President Donald Trump has reportedly sent Iran a 15-point peace plan — addressing ballistic missiles, nuclear programs, and maritime routes through the Strait of Hormuz.

Despite a CNBC report on Wednesday that Tehran “does not accept a ceasefire,” markets remain focused on the potential for renewed U.S.-Iran diplomacy, with war-battered names staging a sharp premarket rebound on Wednesday

Prediction markets are also moving.

The probability of a U.S.-Iran ceasefire by April 30 now sits at 48% on Polymarket — a coin flip that, just a week ago, would have seemed optimistic.

For 10 Russell 1000 names down between 17% and 33% since the war began, that coin flip is everything.

What The 15-Point Plan Signals

Several diplomatic developments converged on Tuesday to shift the market’s calculus toward a negotiated resolution. Beyond the 15-point framework, U.S. and regional mediators have reportedly discussed holding high-level peace talks as soon as Thursday, though Iran has yet to confirm.

President Trump said at a White House ceremony that “this war has been won” and “I think we’re going to end it.”

The counterweights remain real. Iran and Israel reportedly continued strikes through Tuesday.

The U.S. is planning to deploy approximately 3,000 additional airborne troops.
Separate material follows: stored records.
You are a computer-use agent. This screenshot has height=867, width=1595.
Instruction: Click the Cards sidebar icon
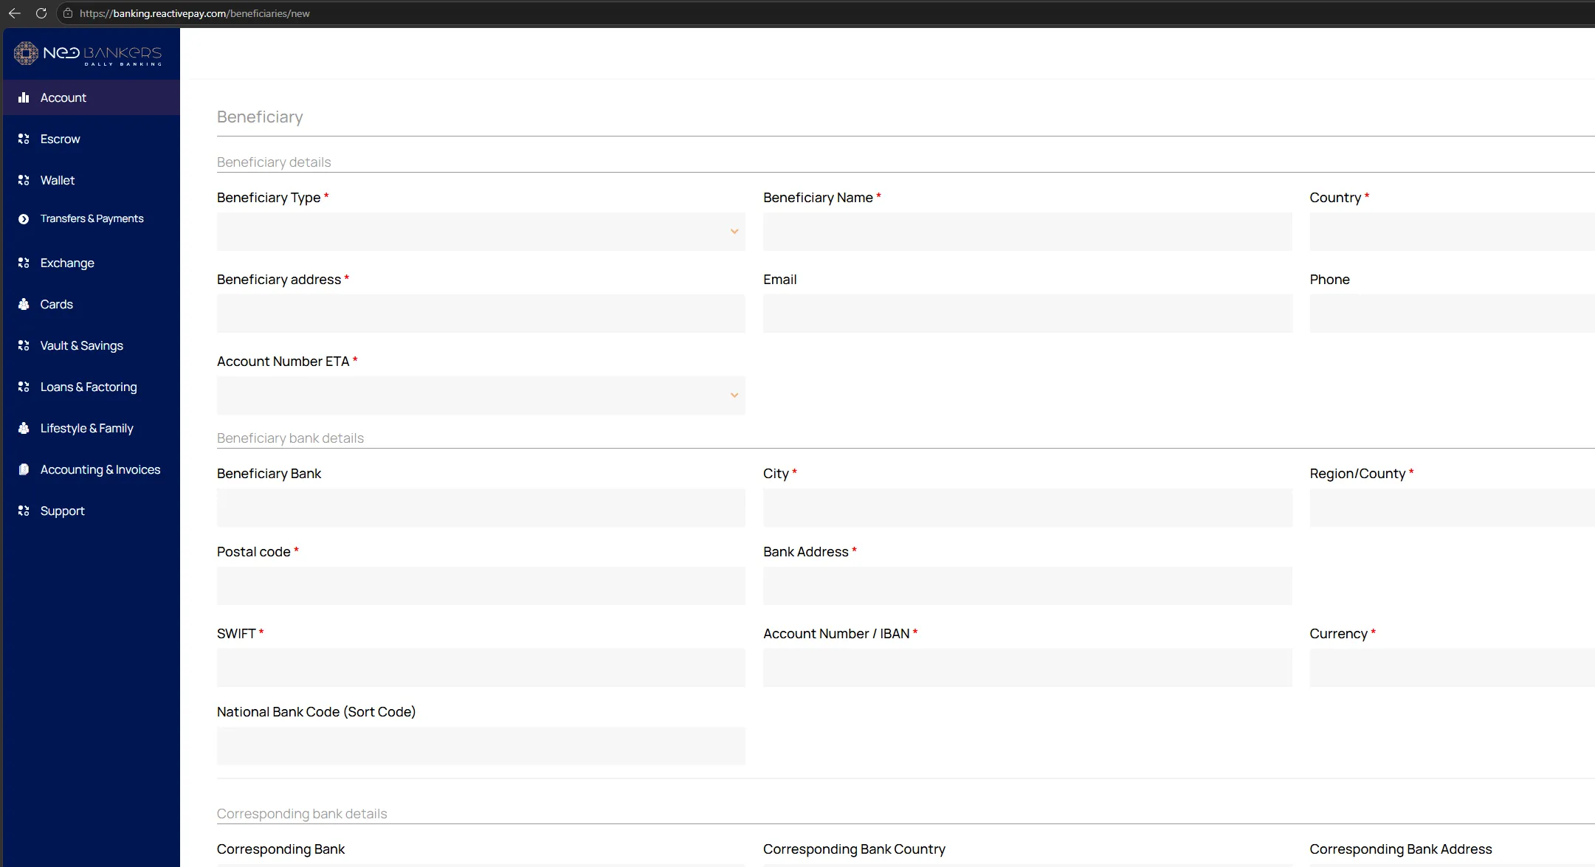(24, 304)
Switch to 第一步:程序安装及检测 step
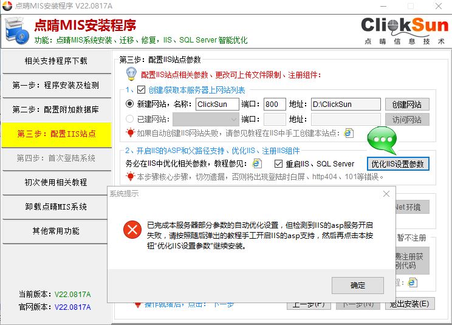Screen dimensions: 452x325 (56, 85)
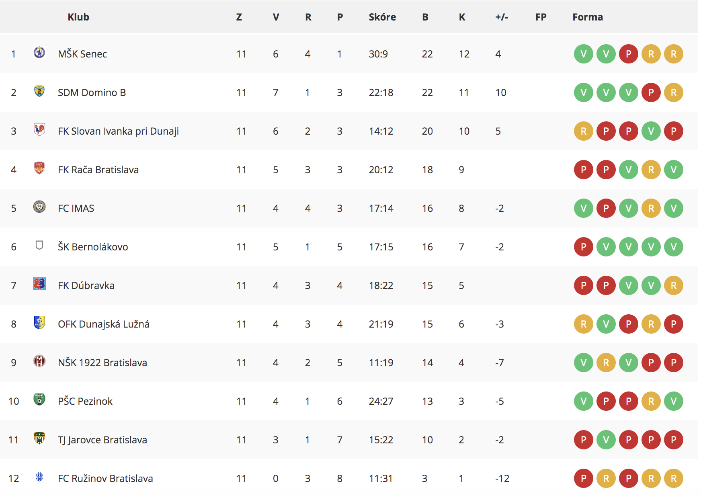Click the SDM Domino B club logo
The width and height of the screenshot is (701, 496).
click(x=39, y=91)
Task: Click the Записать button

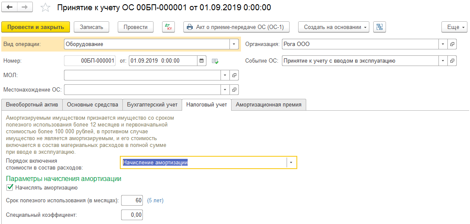Action: tap(91, 27)
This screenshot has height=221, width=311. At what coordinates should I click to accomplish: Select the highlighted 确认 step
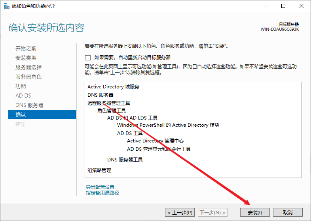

Several Gulf states are reportedly edging toward joining operations against Iran.

Hormuz oil flows remain near a standstill — down 95% versus normal on a four-day moving average, with the hit to Persian Gulf oil exports at 15.5 million barrels per day, partially offset by a pickup in pipeline and port redirection of 3.8 million barrels per day.

Brent and WTI held below $100 and $90, respectively, following Monday’s crude selloff — a market beginning, cautiously, to price in a resolution.

The 10 Most War-Battered Russell 1000 Stocks

These are the names with the most to recover. Each has been caught in one of three war-driven compression mechanisms: collapsing gold and metals prices as energy costs spiked, aviation margin destruction from fuel costs and Gulf airspace rerouting, or cruise and leisure demand shock from consumer uncertainty.

AngloGold Ashanti plc (NYSE:AU) leads the losers with a -32.84% month-to-date decline. Gold prices tumbled roughly 17% as energy spiked, creating a double squeeze for miners: input costs surged while the output price collapsed. Royal Gold, Inc. (NASDAQ:RGLD) and Newmont Corporation (NYSE:NEM) have followed the same script, down 24.15% and 23.83% respectively.

Southern Copper Corporation (NYSE:SCCO) is down 26.76%, caught in the broader metals sell-off as industrial demand forecasts have deteriorated amid the geopolitical shock. Freeport-McMoRan Inc. (NYSE:FCX) has shed 17.04% for the same reason.

Airlines have been hit on two fronts — jet fuel costs and rerouting. Alaska Air Group, Inc. (NYSE:ALK) is down 25.43%, Southwest Airlines Co. (NYSE:LUV) down 19.14%, and American Airlines Group Inc. (NASDAQ:AAL) down 18.06%.

The leisure and cruise complex rounds out the list. Norwegian Cruise Line Holdings Ltd. (NYSE:NCLH) has fallen 20.69% and Carnival Corporation & plc (NYSE:CCL) is down 19.27% — both pricing in a sustained chilling effect on discretionary travel spending.

The Market Read

A ceasefire would not immediately reverse all of these moves — gold’s relationship with energy costs would normalize gradually, and airline fuel hedges take time to roll off.

But the directional trade is clear: any credible peace signal could trigger violent short-covering across this basket.

Trump’s 15-point plan may or may not end the war. What it has already done is put a floor under the stocks most desperate for peace.